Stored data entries

((

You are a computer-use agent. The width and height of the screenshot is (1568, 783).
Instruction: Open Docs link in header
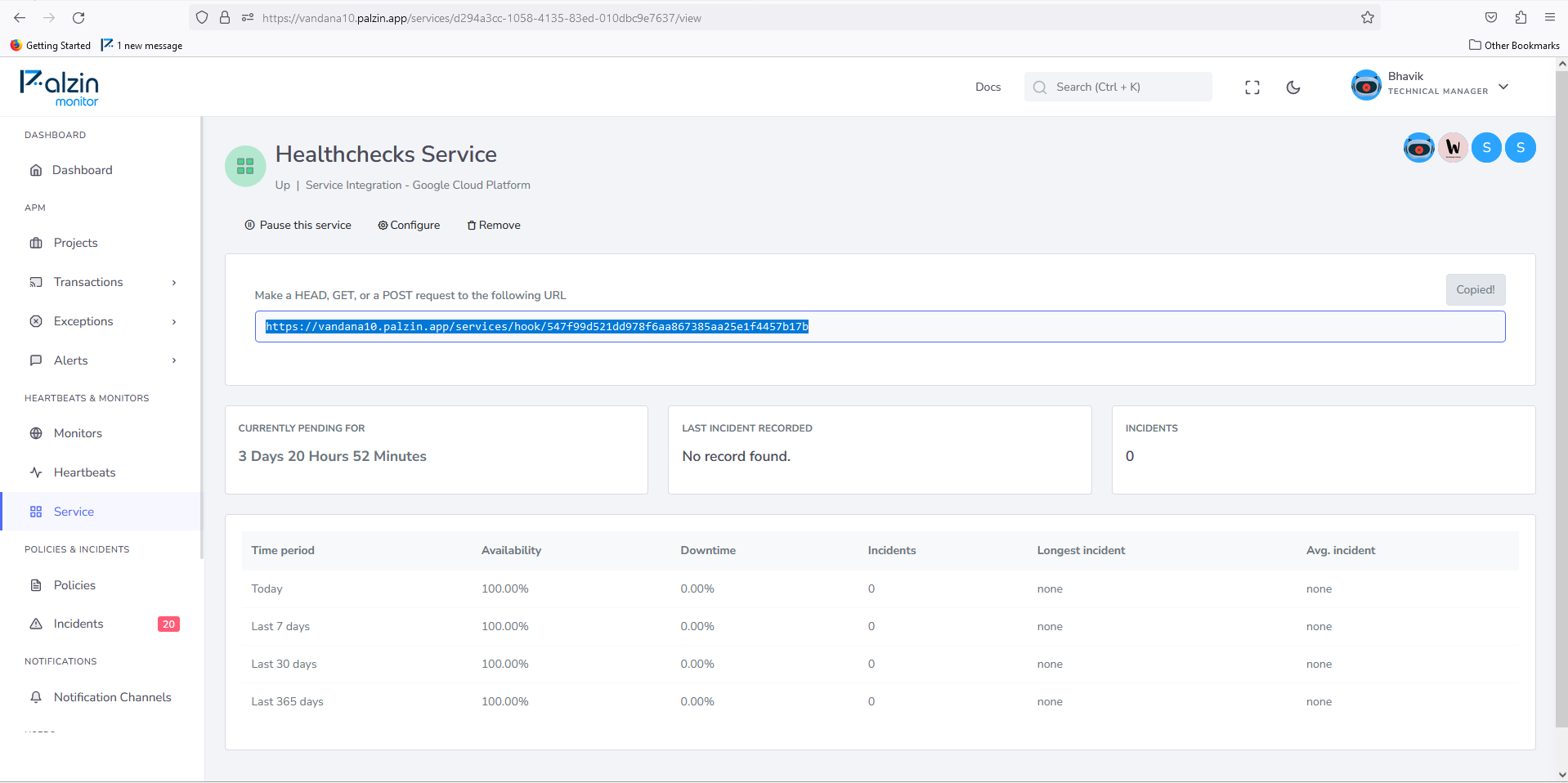point(988,87)
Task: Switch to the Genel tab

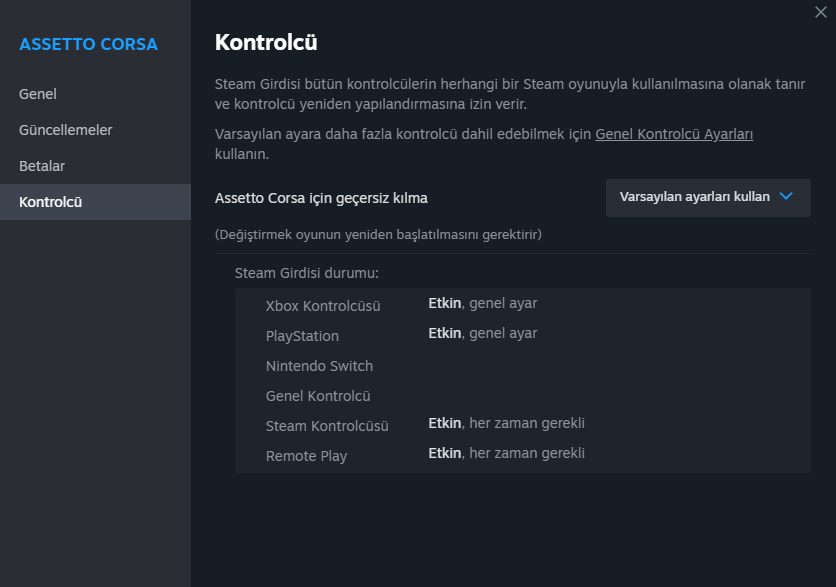Action: (x=38, y=94)
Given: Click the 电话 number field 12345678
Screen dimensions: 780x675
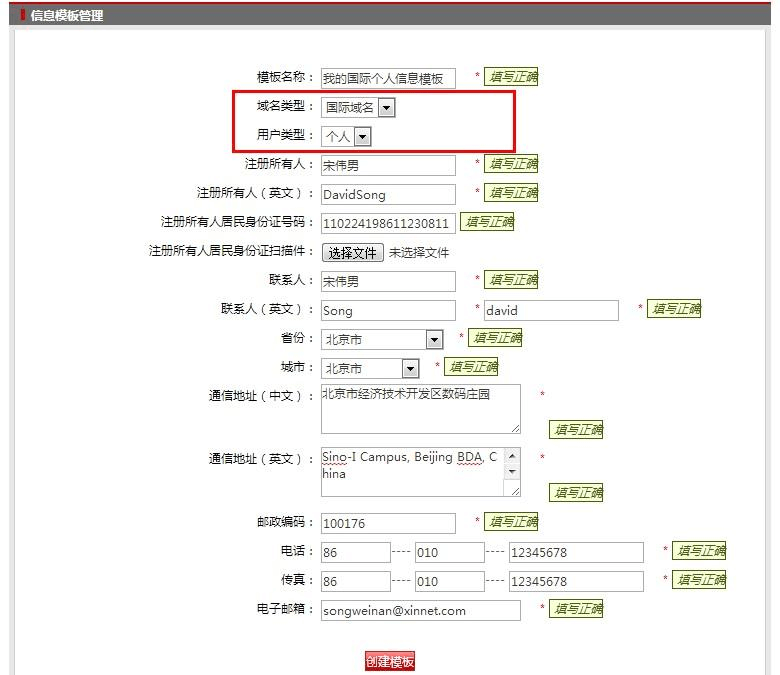Looking at the screenshot, I should (x=575, y=552).
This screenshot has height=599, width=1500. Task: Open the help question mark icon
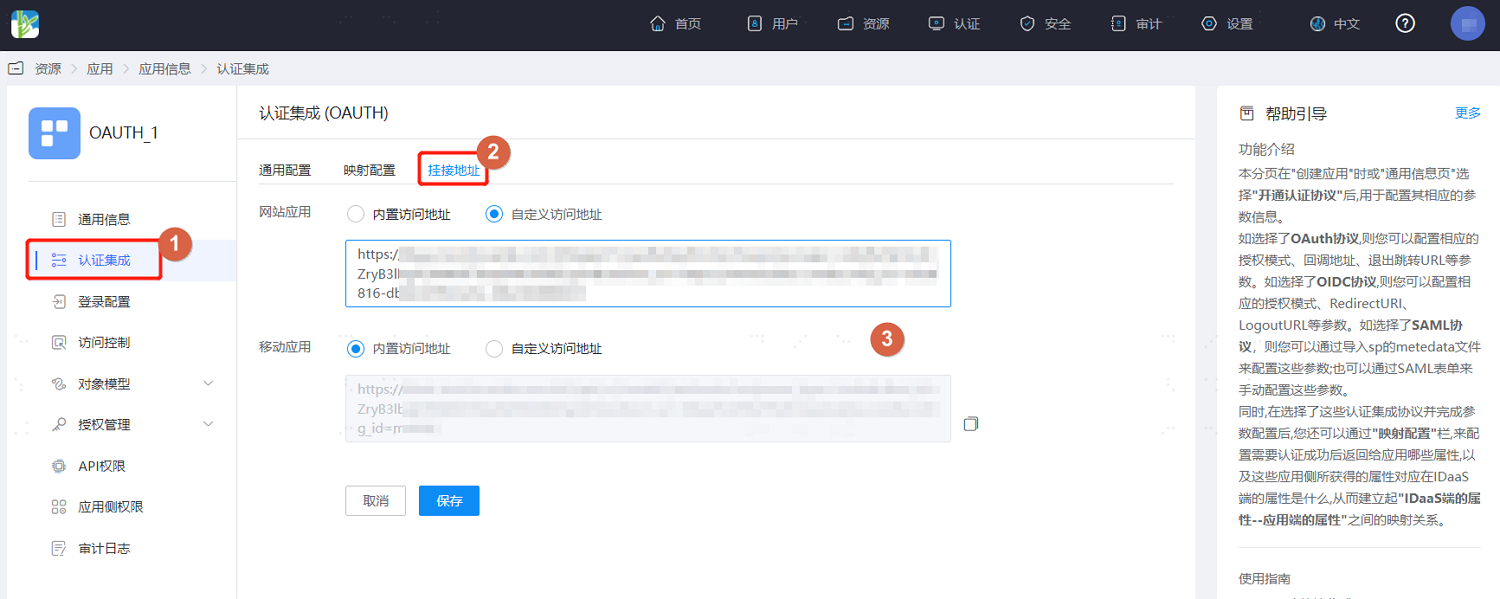pos(1405,24)
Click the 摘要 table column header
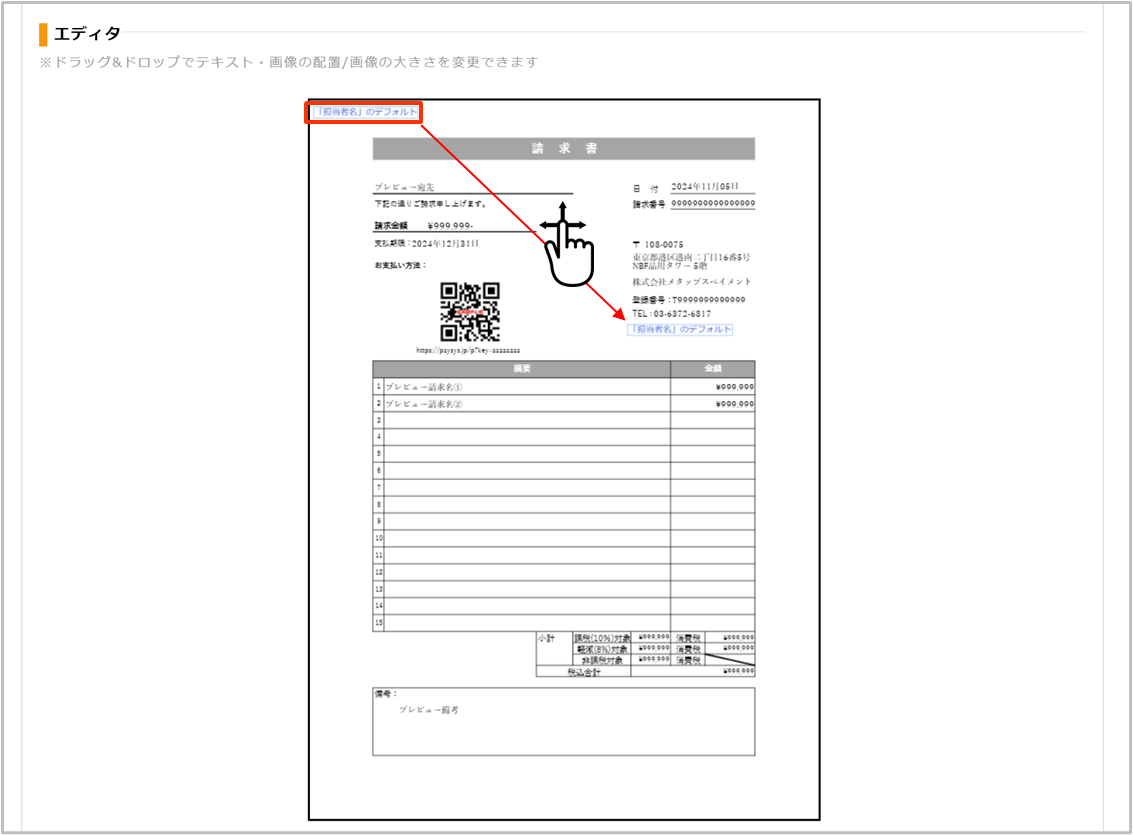Image resolution: width=1133 pixels, height=835 pixels. tap(521, 369)
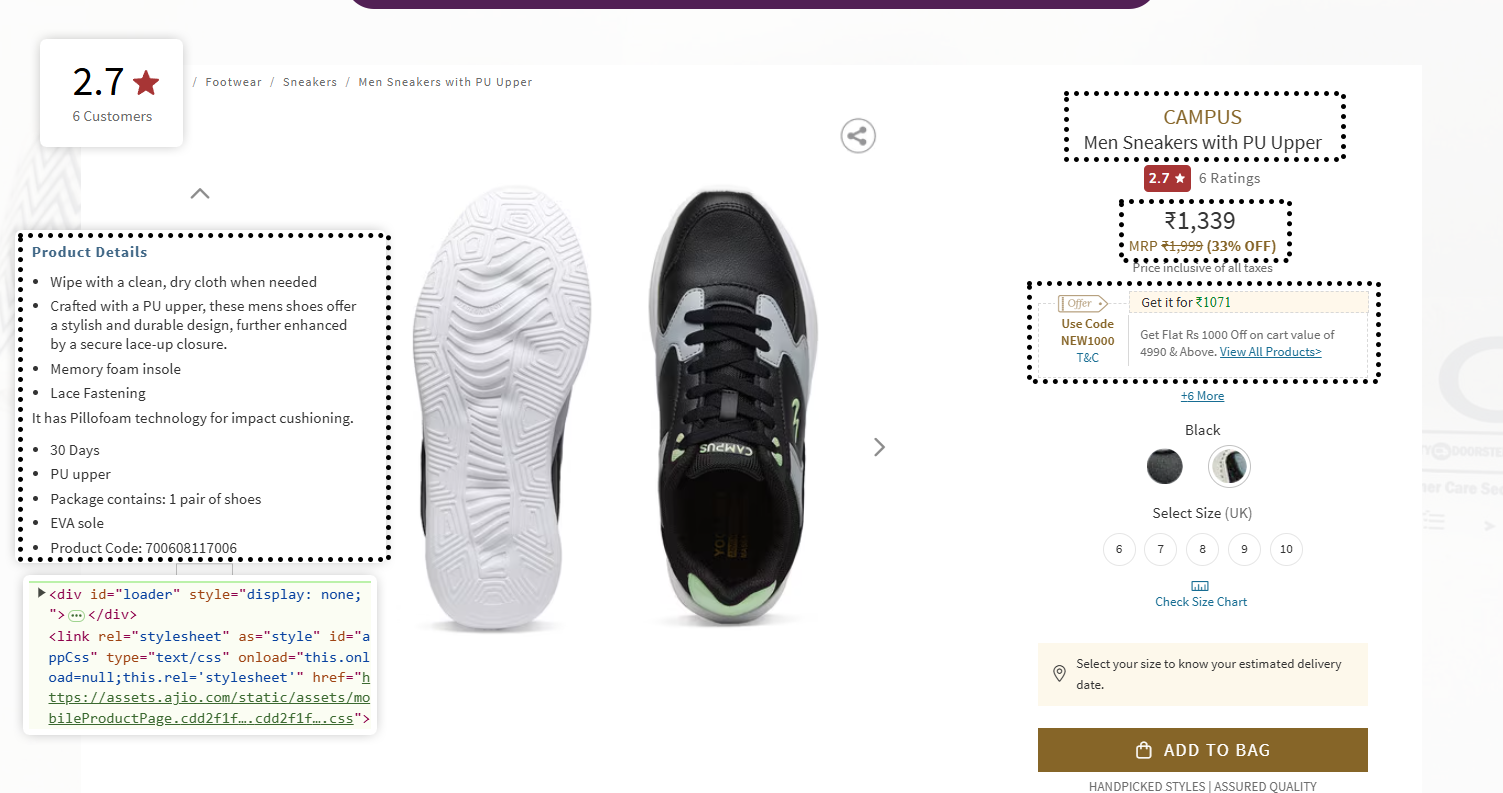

))

> [EXERCISE DETAILS] With the pictures omitted, the records above are to be repeated exactly.

> [ANSWER TO THIS EXERCISE]
You are a computer-use agent. The width and height of the screenshot is (1568, 783).
Instruction: Open Docs link in header
point(988,87)
Task: Switch to the Genel tab

Action: (x=38, y=94)
Given: Click the 电话 number field 12345678
Screen dimensions: 780x675
Looking at the screenshot, I should (x=575, y=552).
This screenshot has height=599, width=1500. Task: Open the help question mark icon
pos(1405,24)
Click the 摘要 table column header
Image resolution: width=1133 pixels, height=835 pixels. tap(521, 369)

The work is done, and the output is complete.